Fırsat ve kazanımlar
Ergenekon yargılamaları ile iktidar zemininden tasfiye edilen “devlet sınıfları”, sonrasında Baykal’ın tasfiyesiyle siyasal alandan da itilerek kenara atılmışlardı. Kenarda geçirdikleri bu süreçte neoliberalizmi içselleştirerek eski talan düzenleriyle vedalaşan “devletlûlar”, iktidar zeminine fırsat buldukça yengeç adımlarıyla yanaşmaktaydılar. Ve aradıkları fırsatı 15 Temmuz darbe girişiminde buldular.
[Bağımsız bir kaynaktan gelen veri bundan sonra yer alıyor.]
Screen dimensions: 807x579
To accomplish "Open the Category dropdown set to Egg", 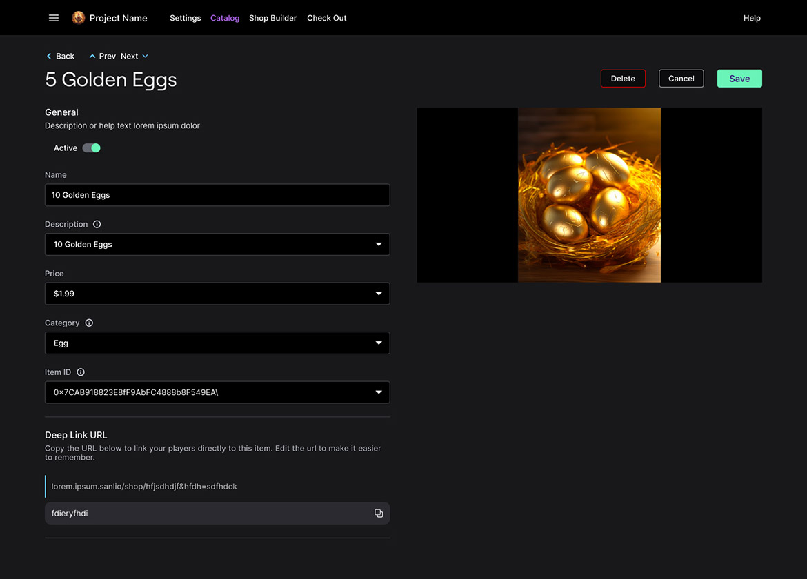I will coord(379,343).
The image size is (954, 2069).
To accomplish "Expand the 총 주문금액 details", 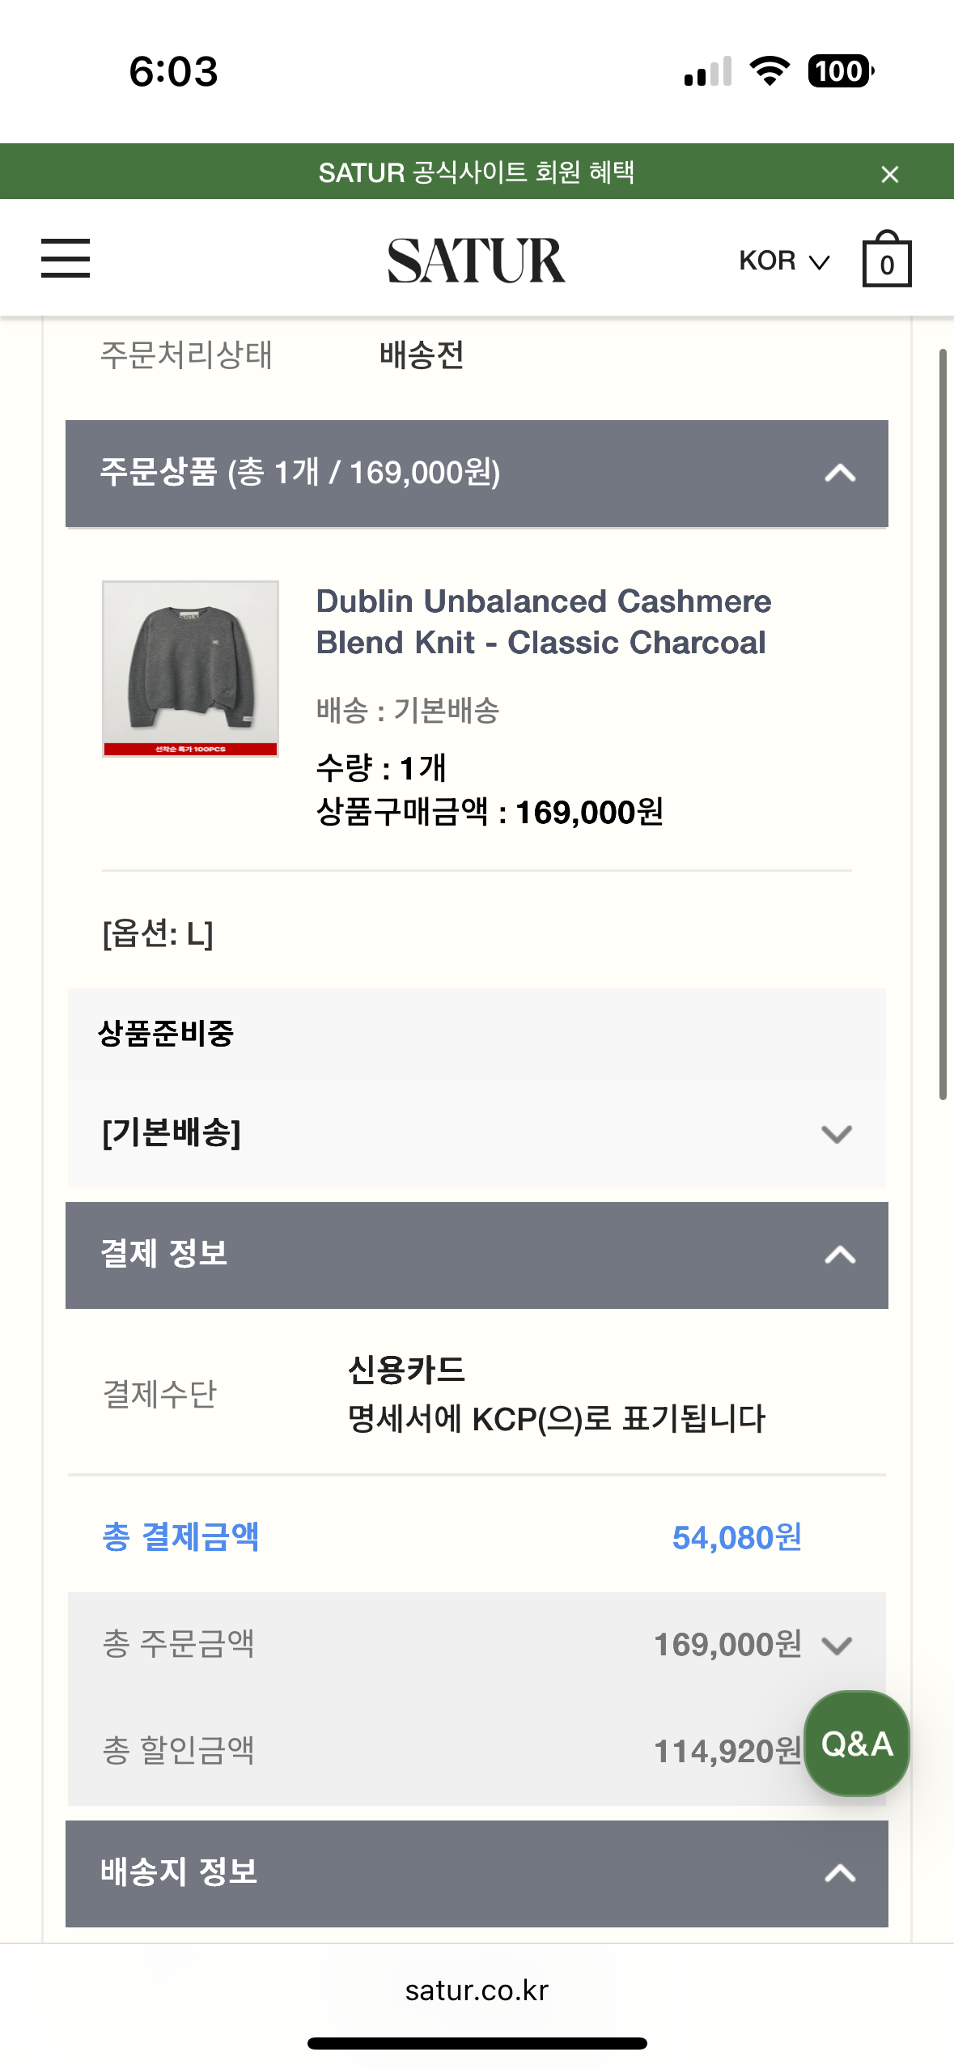I will [836, 1645].
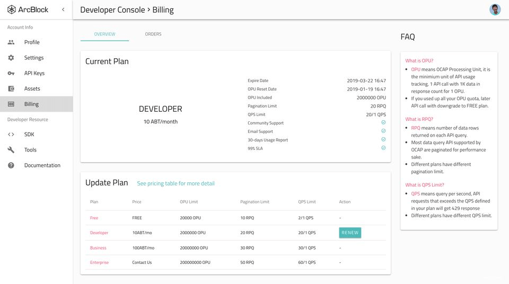Select the Billing icon in the sidebar
The image size is (509, 284).
(11, 104)
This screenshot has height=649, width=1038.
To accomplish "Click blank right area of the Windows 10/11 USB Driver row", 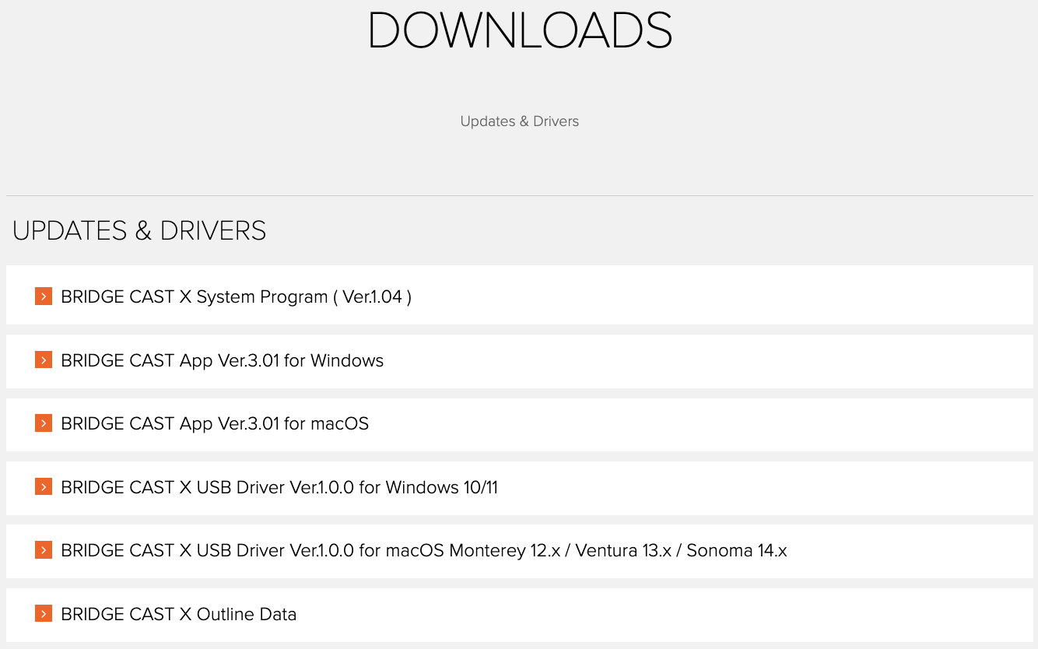I will tap(778, 488).
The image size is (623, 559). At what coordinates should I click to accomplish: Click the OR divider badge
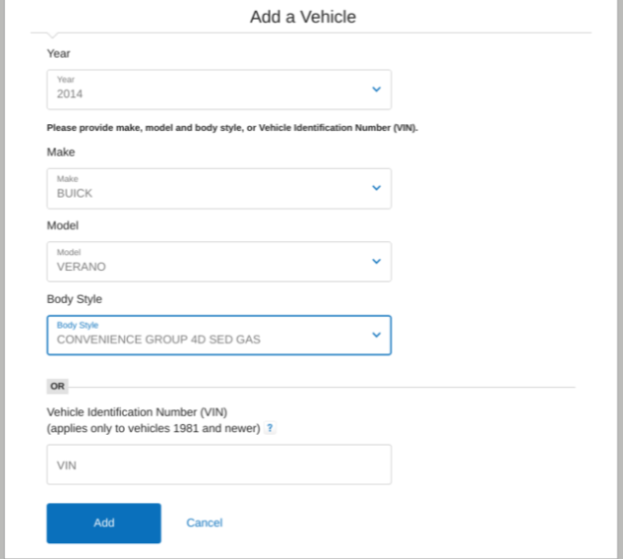coord(57,386)
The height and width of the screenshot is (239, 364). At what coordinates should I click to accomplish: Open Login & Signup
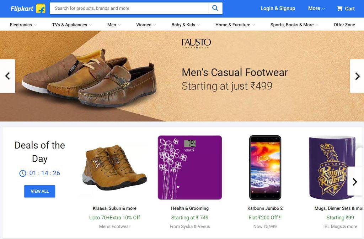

15 Temmuz’un ardından “devletlûlar”, kaybettikleri birçok mevkiyi geri alamasalar da Ergenekon davasının düşürülmesi ve kısmi iade-i itibar ile iktidar zeminine yerleştiler. Böylece eski iktidar alanlarını elde etmek için hamleler yapabilecekleri alanı kazanarak harekete geçen “devletlûlar”, Cumhuriyet gazetesinin ardından CHP’ye yönelerek 2018 ve 2019’daki seçimlerde önemli kazanımlar da elde ettiler.
Karşı taarruz
Fakat bu “kazanımlar”, eski şaşaalı günlerine devlet krizinin açtığı boşluktan faydalanarak bir an önce dönmek isteyen “devletlûlar” için “yetersiz”. Bununla birlikte bu kriz ortamında her “kazanımın” kaybedilme ihtimali de yüksek. Nitekim Muharrem İnce ve Sinan Aygün meseleleri de bunu göstermekte. 2018 seçimlerinde aday olarak yüzde 30’u geçen ve böylece “ulusalcıların” medar-ı iftiharı olan İnce, Ekrem İmamoğlu’nun seçim zaferlerinin ardından 2023 seçimleri için adaylığını hemen açıklayarak sahnedeki yerini kaybetmemeye çalışmıştı. Fakat İmamoğlu şahsında sermayenin saf “neoliberalizmini” temsil eden klik, alanına yapılan bu “siyasal” taarruzu (acemice gerçekleştirilmiş olsa) “Saray’a çıkma” mevzusuyla savmaya çalıştı. Ardından Ergenekon sanığı ve Ankara Ticaret Odası eski başkanı Sinan Aygün’ün “rantına” yapılan müdahale de bu kliğin hamlelerini “ekonomik” alana da taşıdığına işaret etmekte.
“Mücadele” sürecek
Neoliberalizme iman etmiş bu kliğin hamleleri, “devletlûlara” kısmi bir alan verilebileceğini ama bu alanın siyasal ve ekonomik alanda “geçinecekleri” kadar olduğunu, aksi halde onları tasfiye etmekten (Sinan Aygün’ün ihracında olduğu gibi) hiç çekinilmeyeceğini gösteriyor.
Diğer yandan bu hamleler “devletlûlara” tek başlarına CHP’de konum kazanmalarının oldukça zor olduğunu göstererek (Cumhuriyet gazetesinden olduğu gibi) iktidardan “yardım” istemelerinin yolunu açıyor. Dolayısıyla CHP içindeki kliklerin, iktidar ekonomik ve siyasal kriz içinde debelendikçe oluşacak boşluktan kendi çıkarları için faydalanmak doğrultusunda “mücadele” edecekleri görülüyor. Sosyal-demokratlardan “sosyal reformlar” bekleyen işçilere ve emekçilere bu “mücadeleden” düşecek pay ise hayal kırıklığı olacaktır.